Если правда то, что сейчас возникло в моем сознании, мне конец. Как и тому человеку, кого мой любезный «заказчик» выбрал на роль «черного снайпера». По его драматургии мы должны будем просто поубивать друг друга. Таким образом, концы будут обрублены наглухо.
Из оружия у меня явара и два пластмассовых пистолета с пульками-шариками. Если все ТАК, я обречен. Тем не менее буду отбиваться. Яварой, пистолетиками-шариками. Я быстро вернулся в комнату и набрал мобильный номер фээсбэшника.
– Я недалеко от тебя, – отозвался полковник на мою просьбу немедленно приехать. – Буду через пятнадцать минут.
Он и должен быть недалеко от меня, этот мой полковник… Не прошло и пятнадцати минут, как фээсбэшник появился на пороге моей квартиры.

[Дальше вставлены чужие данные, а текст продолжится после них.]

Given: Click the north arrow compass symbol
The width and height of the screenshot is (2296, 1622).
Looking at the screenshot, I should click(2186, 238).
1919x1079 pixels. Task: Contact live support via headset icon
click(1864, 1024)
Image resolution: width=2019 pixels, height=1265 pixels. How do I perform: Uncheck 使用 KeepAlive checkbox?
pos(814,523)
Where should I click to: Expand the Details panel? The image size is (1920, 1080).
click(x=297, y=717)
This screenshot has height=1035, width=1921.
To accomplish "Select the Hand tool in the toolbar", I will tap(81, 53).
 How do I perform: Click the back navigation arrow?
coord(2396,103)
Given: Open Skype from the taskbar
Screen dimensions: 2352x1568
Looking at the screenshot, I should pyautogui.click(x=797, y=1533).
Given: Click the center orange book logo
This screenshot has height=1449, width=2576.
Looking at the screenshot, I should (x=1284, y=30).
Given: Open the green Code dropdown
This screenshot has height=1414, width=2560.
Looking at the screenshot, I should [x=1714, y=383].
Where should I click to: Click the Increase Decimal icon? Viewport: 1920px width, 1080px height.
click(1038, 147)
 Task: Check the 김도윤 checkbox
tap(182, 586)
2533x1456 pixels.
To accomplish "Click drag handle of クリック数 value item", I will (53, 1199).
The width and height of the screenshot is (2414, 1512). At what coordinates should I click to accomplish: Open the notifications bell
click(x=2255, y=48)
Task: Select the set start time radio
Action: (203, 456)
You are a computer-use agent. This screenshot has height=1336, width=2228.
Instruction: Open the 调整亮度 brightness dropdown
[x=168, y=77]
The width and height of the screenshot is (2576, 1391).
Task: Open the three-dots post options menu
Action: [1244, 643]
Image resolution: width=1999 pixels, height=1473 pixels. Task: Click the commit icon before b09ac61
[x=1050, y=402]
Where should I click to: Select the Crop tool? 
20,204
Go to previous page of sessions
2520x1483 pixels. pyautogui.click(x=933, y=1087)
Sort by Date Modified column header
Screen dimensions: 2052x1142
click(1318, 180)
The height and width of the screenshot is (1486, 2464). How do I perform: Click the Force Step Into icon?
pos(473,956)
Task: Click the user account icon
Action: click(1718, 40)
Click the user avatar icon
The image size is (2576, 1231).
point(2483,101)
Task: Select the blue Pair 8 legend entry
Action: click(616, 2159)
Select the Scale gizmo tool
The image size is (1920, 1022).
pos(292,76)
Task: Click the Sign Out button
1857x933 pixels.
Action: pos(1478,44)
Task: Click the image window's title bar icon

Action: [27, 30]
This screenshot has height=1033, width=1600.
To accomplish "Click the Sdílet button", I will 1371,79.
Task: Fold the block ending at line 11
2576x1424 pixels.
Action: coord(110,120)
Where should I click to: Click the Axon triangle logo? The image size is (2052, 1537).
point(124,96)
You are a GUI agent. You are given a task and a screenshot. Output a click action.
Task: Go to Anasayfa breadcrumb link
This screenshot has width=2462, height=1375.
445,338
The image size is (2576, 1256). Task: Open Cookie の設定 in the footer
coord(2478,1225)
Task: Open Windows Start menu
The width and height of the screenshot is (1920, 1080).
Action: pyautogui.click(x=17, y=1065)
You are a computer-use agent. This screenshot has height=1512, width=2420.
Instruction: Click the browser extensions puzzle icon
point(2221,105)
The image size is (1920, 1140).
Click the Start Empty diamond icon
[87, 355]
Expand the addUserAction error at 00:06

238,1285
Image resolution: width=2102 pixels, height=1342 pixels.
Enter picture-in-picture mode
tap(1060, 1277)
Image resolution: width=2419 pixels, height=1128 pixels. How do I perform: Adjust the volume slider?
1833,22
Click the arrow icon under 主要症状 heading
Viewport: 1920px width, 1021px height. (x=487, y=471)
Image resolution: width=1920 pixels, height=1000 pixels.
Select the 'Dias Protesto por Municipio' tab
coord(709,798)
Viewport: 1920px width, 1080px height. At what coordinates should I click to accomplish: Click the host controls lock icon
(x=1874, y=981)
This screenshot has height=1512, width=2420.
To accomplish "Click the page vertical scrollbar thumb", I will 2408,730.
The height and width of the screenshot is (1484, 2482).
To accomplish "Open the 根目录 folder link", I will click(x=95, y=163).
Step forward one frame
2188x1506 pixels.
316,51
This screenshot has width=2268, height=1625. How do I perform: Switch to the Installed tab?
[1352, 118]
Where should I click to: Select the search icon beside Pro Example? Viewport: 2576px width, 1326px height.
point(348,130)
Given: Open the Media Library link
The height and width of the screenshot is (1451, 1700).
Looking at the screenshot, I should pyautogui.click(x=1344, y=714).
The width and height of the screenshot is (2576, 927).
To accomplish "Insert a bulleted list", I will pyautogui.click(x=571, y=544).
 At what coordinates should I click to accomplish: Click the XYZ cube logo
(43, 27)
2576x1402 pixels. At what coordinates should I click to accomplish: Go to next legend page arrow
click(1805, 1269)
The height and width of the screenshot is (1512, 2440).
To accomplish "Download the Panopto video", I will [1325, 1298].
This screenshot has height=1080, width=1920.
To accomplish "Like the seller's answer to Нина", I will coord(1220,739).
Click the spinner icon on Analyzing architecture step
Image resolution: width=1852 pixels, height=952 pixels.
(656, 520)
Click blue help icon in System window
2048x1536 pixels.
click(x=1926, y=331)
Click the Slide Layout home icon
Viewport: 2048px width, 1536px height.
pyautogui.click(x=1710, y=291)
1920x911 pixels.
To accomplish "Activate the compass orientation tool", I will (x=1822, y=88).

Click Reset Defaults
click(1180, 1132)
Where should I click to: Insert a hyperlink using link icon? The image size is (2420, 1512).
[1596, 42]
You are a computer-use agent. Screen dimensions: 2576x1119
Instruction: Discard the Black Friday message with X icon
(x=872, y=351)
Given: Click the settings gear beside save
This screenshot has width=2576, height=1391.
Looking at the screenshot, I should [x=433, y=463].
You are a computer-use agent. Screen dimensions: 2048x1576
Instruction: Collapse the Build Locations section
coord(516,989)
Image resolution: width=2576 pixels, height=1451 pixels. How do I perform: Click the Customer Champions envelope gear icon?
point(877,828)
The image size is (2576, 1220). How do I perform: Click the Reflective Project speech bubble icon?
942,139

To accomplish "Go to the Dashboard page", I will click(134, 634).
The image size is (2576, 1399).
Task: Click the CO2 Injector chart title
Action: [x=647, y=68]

– Я хочу серьезно поговорить, – произнес я, когда мы вошли в комнату.
– Что-то случилось? – заметно насторожился он.
– Да, – кивнул я. – Мне кажется, все не совсем так, как ты изложил мне во время нашей первой встречи.
– И как же?
– Никакого «черного снайпера» нет.
– А кто же есть? – поинтересовался полковник без тени усмешки.
– Кое-кто другой, – проговорил я, стараясь держаться как можно спокойней и уверенней.
Явара и заряженный пистолетик были рядом.
– Предупреждаю: все свои соображения я изложил в отдельном послании и в случае моей смерти они станут достоянием широкой общественности, – сообщил я полковнику почти в ультимативном тоне.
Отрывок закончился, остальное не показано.